Este hecho, tan brutal como doloroso, no puede ser leído únicamente como un episodio policial. Es el síntoma de una fractura social que se profundiza en los márgenes, donde la violencia se vuelve cotidiana y la infancia se ve arrastrada por conflictos que deberían ser ajenos a ella. Que una menor de edad esté involucrada en un homicidio no solo interpela a la Justicia, sino también a las instituciones que deberían haber intervenido mucho antes.
Los vecinos del barrio aseguran que los enfrentamientos entre las familias Priette y Sampietro eran de larga data. Denuncias previas, amenazas, insultos: todo estaba documentado, pero nada fue suficiente para evitar el desenlace fatal. ¿Dónde estuvo el Estado cuando la tensión escalaba? ¿Qué herramientas tienen los barrios vulnerables para prevenir que los conflictos se conviertan en tragedias?
La muerte de Jesica Bravo no puede quedar en el olvido ni ser reducida a una estadística.
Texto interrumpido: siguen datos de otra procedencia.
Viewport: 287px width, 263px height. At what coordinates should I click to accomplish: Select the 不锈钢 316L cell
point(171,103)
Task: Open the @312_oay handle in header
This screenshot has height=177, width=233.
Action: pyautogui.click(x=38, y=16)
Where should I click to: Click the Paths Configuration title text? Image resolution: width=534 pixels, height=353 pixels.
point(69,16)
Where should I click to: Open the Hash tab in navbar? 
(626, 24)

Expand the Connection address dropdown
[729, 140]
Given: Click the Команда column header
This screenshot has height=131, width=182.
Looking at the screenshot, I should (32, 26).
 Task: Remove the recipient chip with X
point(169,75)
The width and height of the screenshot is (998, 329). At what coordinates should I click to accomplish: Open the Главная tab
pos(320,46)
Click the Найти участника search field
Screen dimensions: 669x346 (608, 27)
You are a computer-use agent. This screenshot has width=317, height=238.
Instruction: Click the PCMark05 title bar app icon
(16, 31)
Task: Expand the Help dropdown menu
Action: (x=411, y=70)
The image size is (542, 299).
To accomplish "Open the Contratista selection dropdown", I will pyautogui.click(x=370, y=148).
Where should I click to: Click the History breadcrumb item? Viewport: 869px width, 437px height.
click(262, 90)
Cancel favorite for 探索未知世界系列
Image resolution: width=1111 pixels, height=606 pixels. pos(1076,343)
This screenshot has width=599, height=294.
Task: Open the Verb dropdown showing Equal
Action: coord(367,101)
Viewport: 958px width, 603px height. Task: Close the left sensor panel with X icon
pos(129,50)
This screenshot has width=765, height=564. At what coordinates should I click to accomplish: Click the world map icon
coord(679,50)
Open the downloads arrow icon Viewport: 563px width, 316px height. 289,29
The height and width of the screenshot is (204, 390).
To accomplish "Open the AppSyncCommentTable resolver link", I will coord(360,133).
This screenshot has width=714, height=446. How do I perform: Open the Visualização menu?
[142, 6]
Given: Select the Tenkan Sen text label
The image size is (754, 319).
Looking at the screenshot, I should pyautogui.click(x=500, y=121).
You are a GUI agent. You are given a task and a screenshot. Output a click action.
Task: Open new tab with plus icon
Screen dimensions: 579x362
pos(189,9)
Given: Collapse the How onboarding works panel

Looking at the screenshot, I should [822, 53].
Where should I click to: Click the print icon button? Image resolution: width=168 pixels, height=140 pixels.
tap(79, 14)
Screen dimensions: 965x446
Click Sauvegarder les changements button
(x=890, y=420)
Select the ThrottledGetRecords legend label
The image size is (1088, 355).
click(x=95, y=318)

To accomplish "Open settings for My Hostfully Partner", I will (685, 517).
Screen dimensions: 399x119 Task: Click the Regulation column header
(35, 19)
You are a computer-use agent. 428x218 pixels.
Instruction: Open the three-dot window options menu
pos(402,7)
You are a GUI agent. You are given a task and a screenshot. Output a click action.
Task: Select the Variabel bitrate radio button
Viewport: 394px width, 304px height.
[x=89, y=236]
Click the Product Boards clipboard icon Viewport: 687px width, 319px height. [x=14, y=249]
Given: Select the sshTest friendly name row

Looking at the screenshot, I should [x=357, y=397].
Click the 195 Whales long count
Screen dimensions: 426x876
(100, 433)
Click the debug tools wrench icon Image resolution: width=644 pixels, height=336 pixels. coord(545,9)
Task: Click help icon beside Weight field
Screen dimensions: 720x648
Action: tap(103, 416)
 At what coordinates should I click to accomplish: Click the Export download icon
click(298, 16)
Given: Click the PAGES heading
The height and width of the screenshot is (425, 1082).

Es urgente repensar el rol de la prevención comunitaria, el acceso a la salud mental, la contención de adolescentes en contextos violentos y el fortalecimiento de redes sociales que puedan anticipar lo que hoy lamentamos.
La Justicia deberá actuar con celeridad y sensibilidad, considerando que la presunta autora del crimen es menor. Pero más allá del proceso judicial, Concordia necesita respuestas estructurales. Porque cuando una adolescente empuña un cuchillo y una joven muere en plena calle, no solo se rompe una familia: se rompe el tejido social.
Este crimen es un grito. Que no sea silenciado por la rutina de la violencia.